### PROBLEM STATEMENT
Could you set down exactly the lines of the data below, starting at the one that holds "The height and" and ending at the one that holds "Open the Activé filter dropdown", both included, and only those?

INPUT RECORDS below:

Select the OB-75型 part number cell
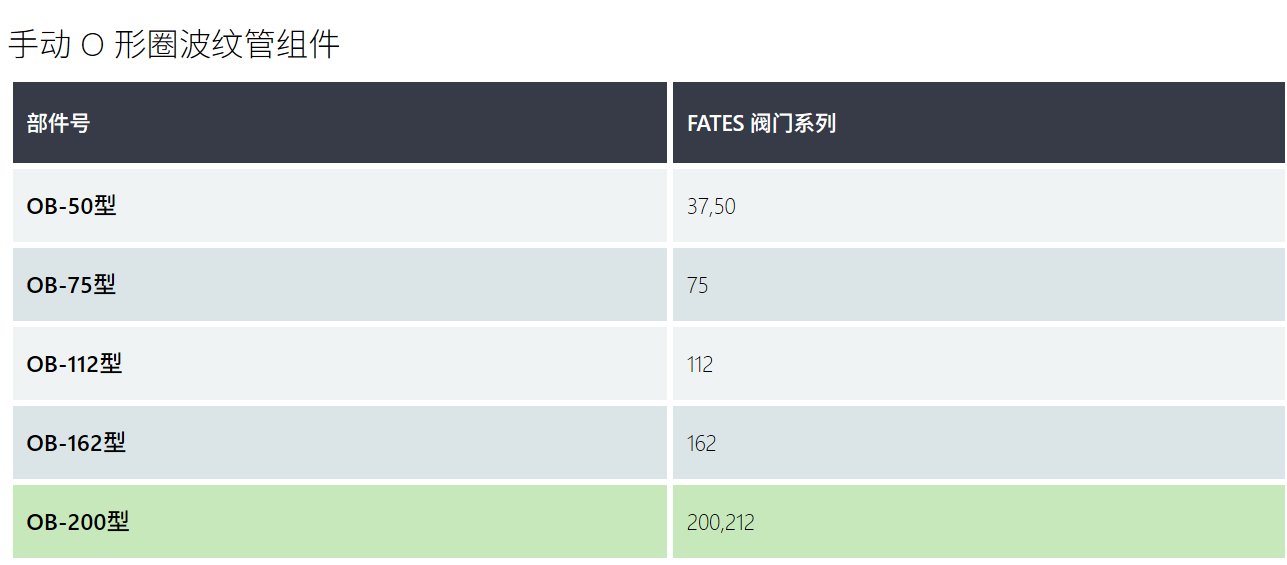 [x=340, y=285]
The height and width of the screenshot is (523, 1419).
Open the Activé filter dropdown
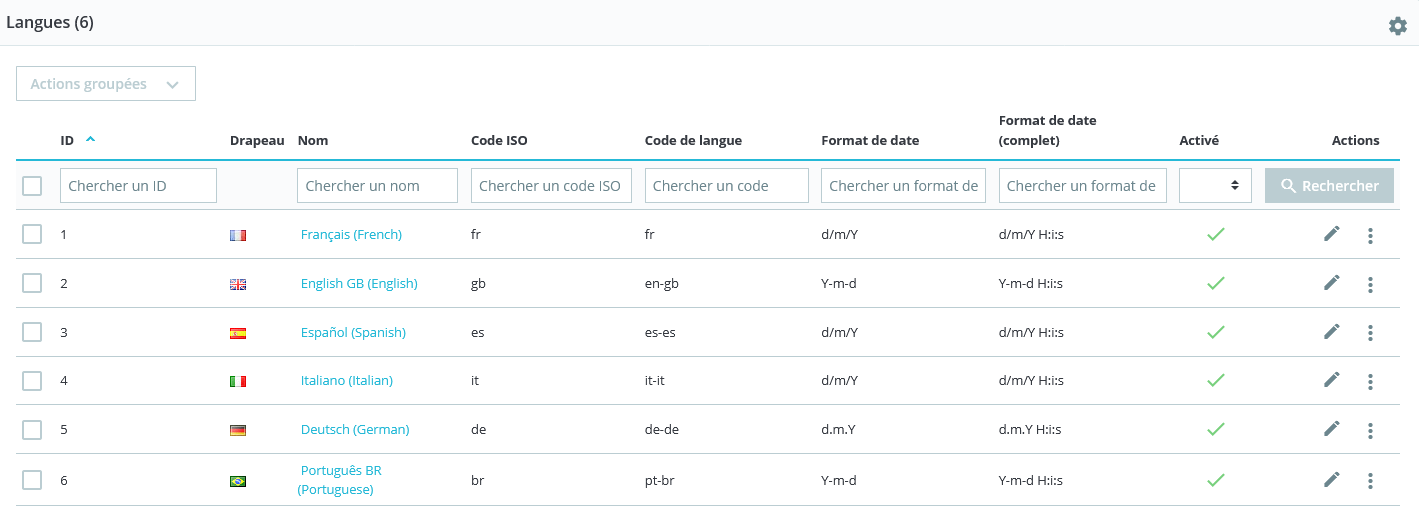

End of INPUT RECORDS.
INPUT RECORDS below:

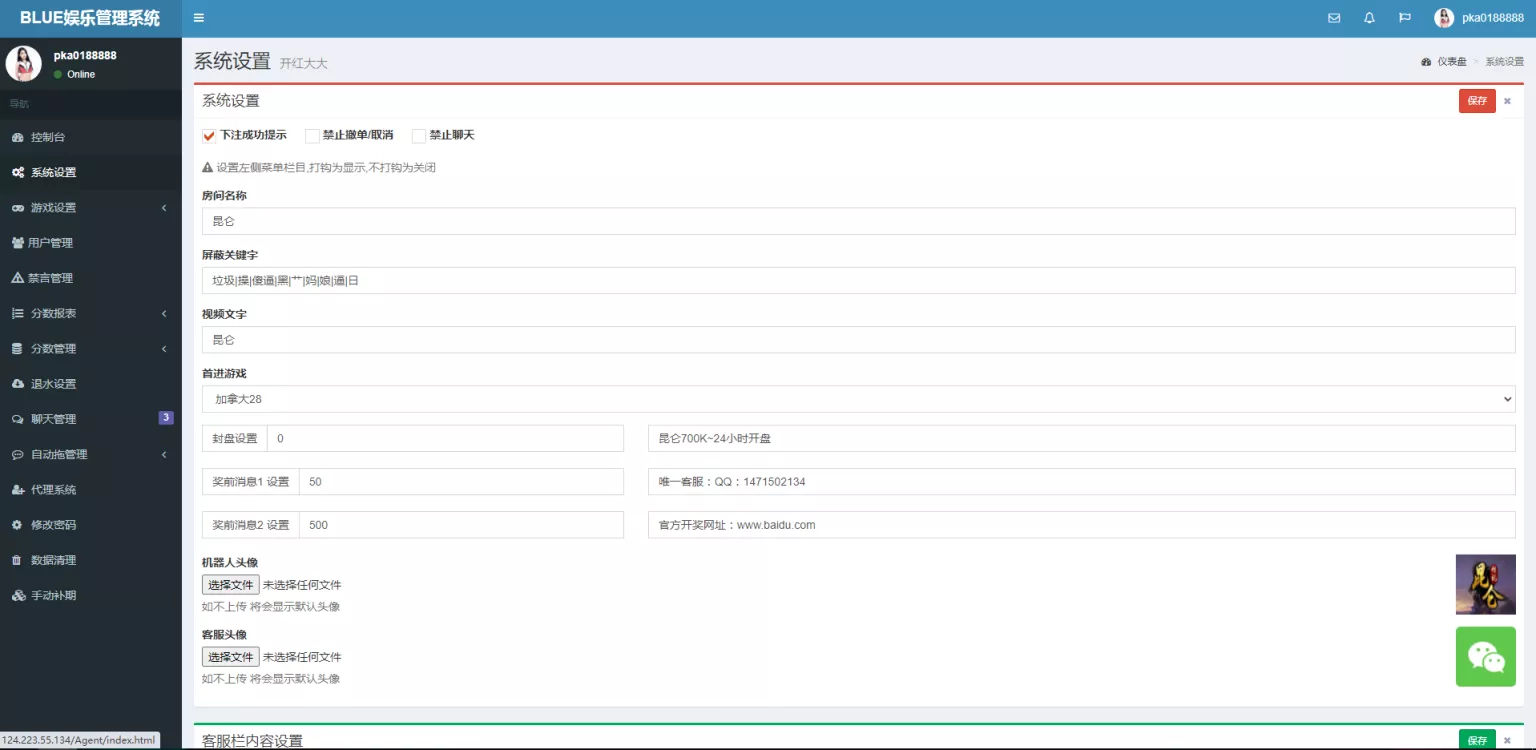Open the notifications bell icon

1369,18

End of INPUT RECORDS.

### TASK SOLUTION
The height and width of the screenshot is (523, 1419).
Open the Activé filter dropdown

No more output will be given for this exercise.